Bibi had been her late father Sayyid Hassan’s favourite, and nothing could ever compensate her for his loss. Even as a young girl, precocious and with a sharp turn of phrase, she had commanded and demanded attention from all, particularly from her father. Her name, Bibi Begum, was partly a testament to her father’s travels. Not content with one title to call his daughter, he put two nouns together: ‘Lady Madam’ in Urdu and Hindi. However, in picking the name Bibi, he also stripped her of the title she would earn when she eventually became a grandmother, as ‘Bibi’ was the name grandmothers were given in Mesopotamia. Long before she became a grandmother, Bibi’s name imbued her with matriarchal qualities. It seemed to give her the foundation upon which to build her life.

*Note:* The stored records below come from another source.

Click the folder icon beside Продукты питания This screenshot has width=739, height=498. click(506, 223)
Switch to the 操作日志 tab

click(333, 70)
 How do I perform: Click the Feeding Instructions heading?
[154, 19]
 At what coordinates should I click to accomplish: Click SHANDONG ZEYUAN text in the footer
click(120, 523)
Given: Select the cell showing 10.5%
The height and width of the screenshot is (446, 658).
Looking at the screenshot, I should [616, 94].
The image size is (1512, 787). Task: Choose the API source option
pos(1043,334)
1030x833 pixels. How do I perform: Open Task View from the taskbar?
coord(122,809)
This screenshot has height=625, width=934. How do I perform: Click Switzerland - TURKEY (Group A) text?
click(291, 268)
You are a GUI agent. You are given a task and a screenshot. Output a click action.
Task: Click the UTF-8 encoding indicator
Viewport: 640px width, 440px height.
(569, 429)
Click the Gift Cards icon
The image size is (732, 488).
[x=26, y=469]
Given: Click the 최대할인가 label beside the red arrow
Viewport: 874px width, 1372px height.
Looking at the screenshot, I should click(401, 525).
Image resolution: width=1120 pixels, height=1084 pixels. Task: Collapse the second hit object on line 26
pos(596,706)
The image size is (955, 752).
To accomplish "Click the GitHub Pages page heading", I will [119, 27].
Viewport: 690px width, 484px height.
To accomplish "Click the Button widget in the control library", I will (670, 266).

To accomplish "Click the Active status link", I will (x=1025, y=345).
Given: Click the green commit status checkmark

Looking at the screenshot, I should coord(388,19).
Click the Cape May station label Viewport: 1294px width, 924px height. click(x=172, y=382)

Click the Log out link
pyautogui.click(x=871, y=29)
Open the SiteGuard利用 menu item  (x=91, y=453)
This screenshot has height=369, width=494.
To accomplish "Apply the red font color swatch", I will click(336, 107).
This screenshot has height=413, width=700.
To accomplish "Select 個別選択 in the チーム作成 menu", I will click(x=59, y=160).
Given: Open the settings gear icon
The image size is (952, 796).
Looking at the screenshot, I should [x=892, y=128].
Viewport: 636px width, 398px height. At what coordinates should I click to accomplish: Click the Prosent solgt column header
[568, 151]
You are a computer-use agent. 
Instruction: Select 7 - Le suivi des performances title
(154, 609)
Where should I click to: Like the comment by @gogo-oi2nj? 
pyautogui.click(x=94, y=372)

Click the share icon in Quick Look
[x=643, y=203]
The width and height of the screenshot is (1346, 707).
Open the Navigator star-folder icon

As a little girl, Bibi had always been excited as she waited for her father to come home from his latest travels in the East; from Persia and India where he bought goods for his wholesale provisions business in Baghdad. Everyone else in the household would rush around, preparing for their master’s return, except for Bibi, who would flit in and out of the courtyard to check whether he had arrived.

She always wanted to be the first to greet him, ahead of her mother and her two brothers. Once she had spotted him from a distance, walking along the alleyway with several men. Trailing behind them came a cart piled high with cases. Bibi couldn’t contain her excitement a moment longer and ran over the cobbles to her father, flinging her arms around him as he reached down to pick her up.

‘My, my, you’ve grown, my khatuna, my darling,’ he chuckled as he kissed her warmly on her flushed cheeks.

‘Did you bring me back lots of presents?’

‘You naughty girl, is this the first thing you ask your father after such a long trip?’ Sayyid Hassan laughed.

‘Well, did you?’ Bibi insisted.

‘Of course I did,’ Sayyid Hassan replied with a smile.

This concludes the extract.